3. The Full Industrial Relations Court erred in not finding
    that the learned Industrial Magistrate overall misdirected
    himself as to the correct application of the onus of proof.
     ...

6. That the Full Industrial Relations Court erred in
    finding that on the facts as found by the learned Industrial
    Magistrate that the applicant did not ensure so far as if
    reasonable (sic) practicable that the employee at work was
    safe from injury and risk to health."

18. Grounds 4 and 5 of the Notice of Appeal were not pursued in this Court.

19. In or about August of 1989, that is about two years prior to the alleged offence, a minute of a production safety meeting was created which recorded that workers had objected to the carrying out of this work, claiming that the method of work was unsatisfactory and suggesting that a lifting device be installed, and in particular it was suggested that an electric endless chain be installed.

20. Coincidentally, at or about the same time, the management of the plant had already decided to discontinue the process which required the mixing of the ammonium sulphate. The process was not revived again until about April or May of 1991 and from that time until the date of the alleged offence the work had to be carried out in the manner which I have described.

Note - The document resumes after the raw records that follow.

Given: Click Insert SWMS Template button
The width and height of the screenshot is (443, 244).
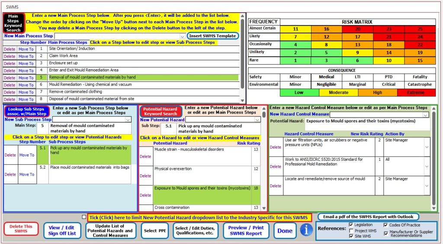Looking at the screenshot, I should 213,36.
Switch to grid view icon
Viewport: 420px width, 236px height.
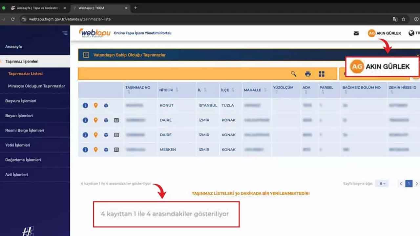pyautogui.click(x=322, y=74)
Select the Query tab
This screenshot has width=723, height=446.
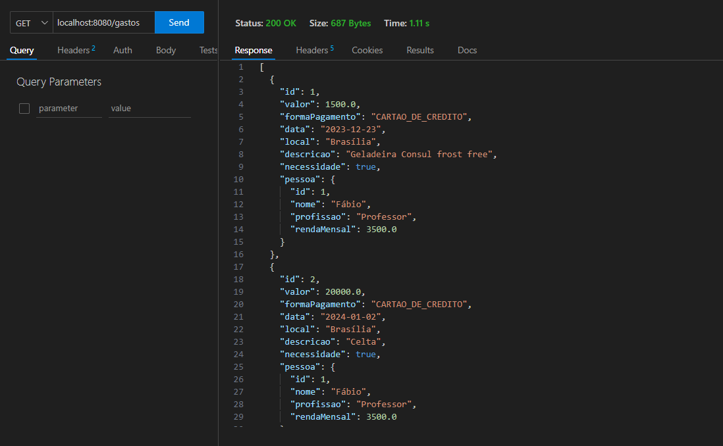tap(22, 50)
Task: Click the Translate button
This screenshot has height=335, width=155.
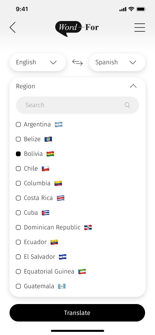Action: click(x=78, y=313)
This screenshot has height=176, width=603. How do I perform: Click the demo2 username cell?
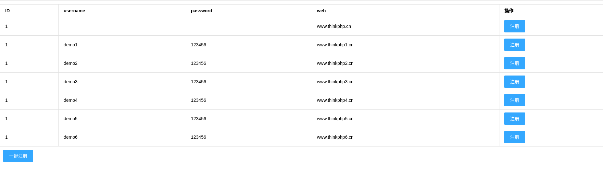122,63
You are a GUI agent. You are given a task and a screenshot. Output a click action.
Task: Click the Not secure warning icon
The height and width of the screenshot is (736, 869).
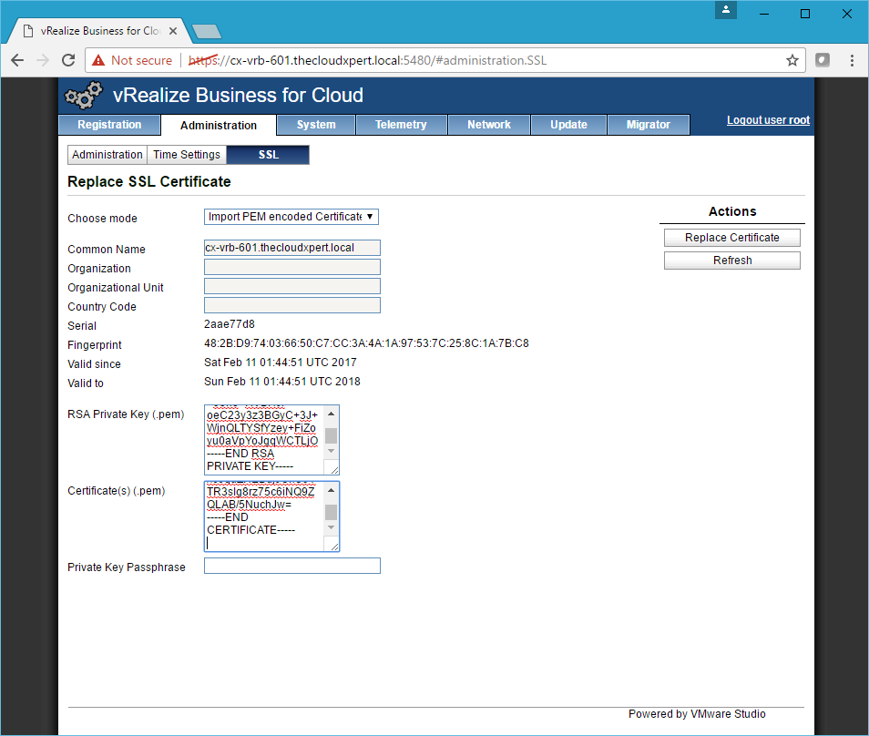click(98, 60)
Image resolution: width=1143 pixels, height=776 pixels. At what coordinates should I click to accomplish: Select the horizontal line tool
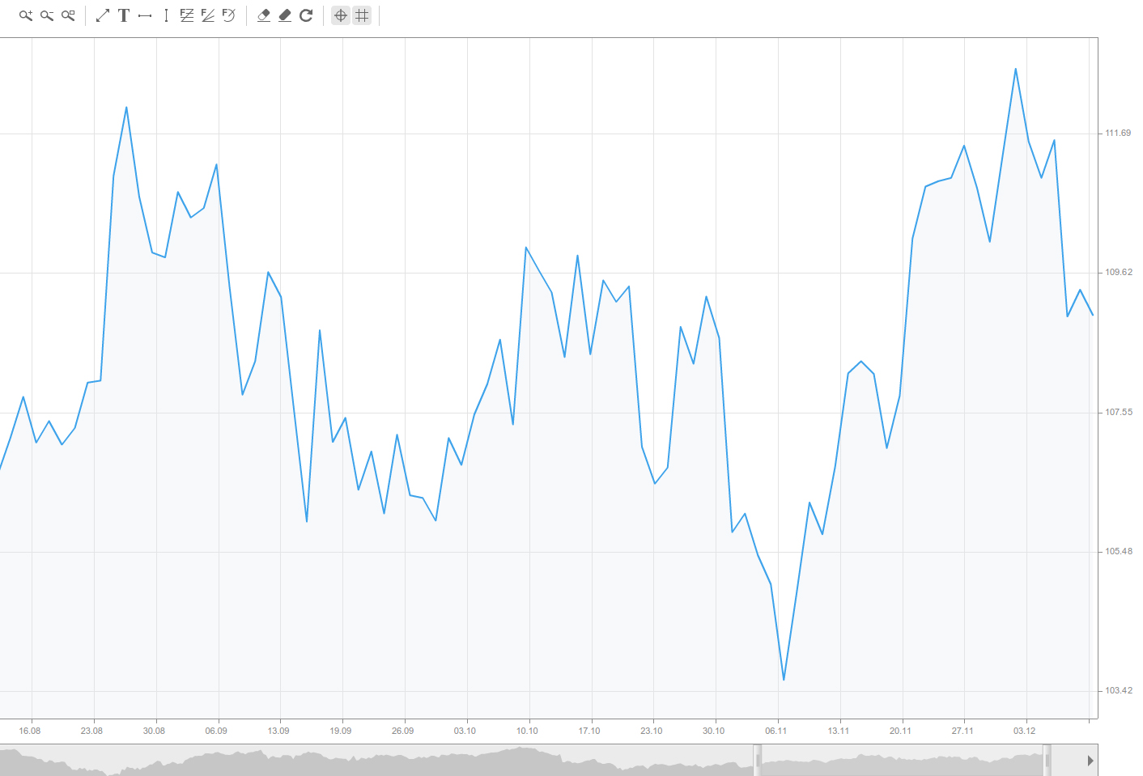point(144,15)
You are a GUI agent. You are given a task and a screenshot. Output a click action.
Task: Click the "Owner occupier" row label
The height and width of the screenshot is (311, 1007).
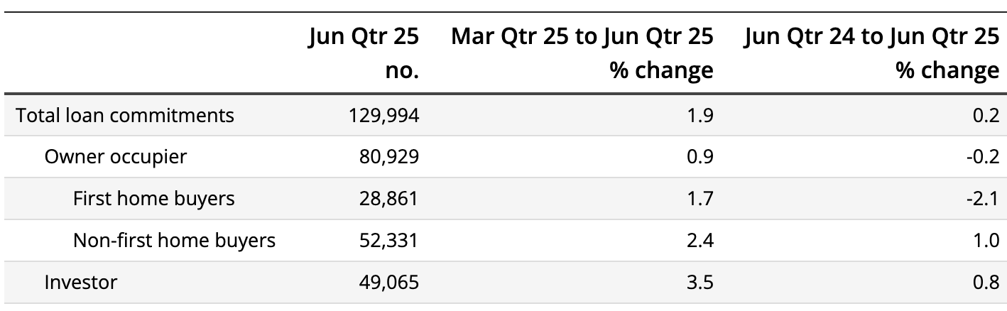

21. Shortly after the process was reintroduced Mr Morrish, the worker referred to in the particulars, became concerned about the work practice and he voiced that concern in monthly team meetings of his crew. In mid June he raised the matter with Sister Kennedy, the occupational nurse at the plant. She advised him that he ought to ensure that his concerns were minuted. She also indicated to him at that time that she would support his objection to the work practice.

22. Apparently in July 1991 the worker approached Mr Thurlings, a maintenance supervisor, complaining about the same work practice. The learned Industrial Magistrate found that Mr Thurlings did not dispute that the practice gave rise to a risk and that Mr Thurlings immediately accepted the responsibility of doing something about the practice.

23. Specifically, Mr Thurlings promised to have Mr Bob Widdison, the maintenance foreman, inspect the site and examine the system of work. In response to Mr Thurlings' request, Mr Widdison did just that, and his evidence before the learned Industrial Magistrate was to the effect that he understood that the lifting of the bags of ammonium sulphate was a problem and that alternatives would have to be considered.

24. The evidence was that the maintenance supervisor, Mr Thurlings, after the matter had been raised by Mr Morrish's complaint, took the matter to be his responsibility and further considered that he had sufficient delegated authority to take whatever action was necessary.

25. After that time consideration was given to purchasing the ammonium sulphate in smaller and lighter bags and steps were taken with the supplier of the ammonium sulphate to implement such a decision. The fact of the matter, however, is that by the date of the alleged offence, which was the date upon which Mr Morrish suffered an injury to his back, such a practice had not been put in place and as at the date of the offence the work practice was still as I have stated it to be.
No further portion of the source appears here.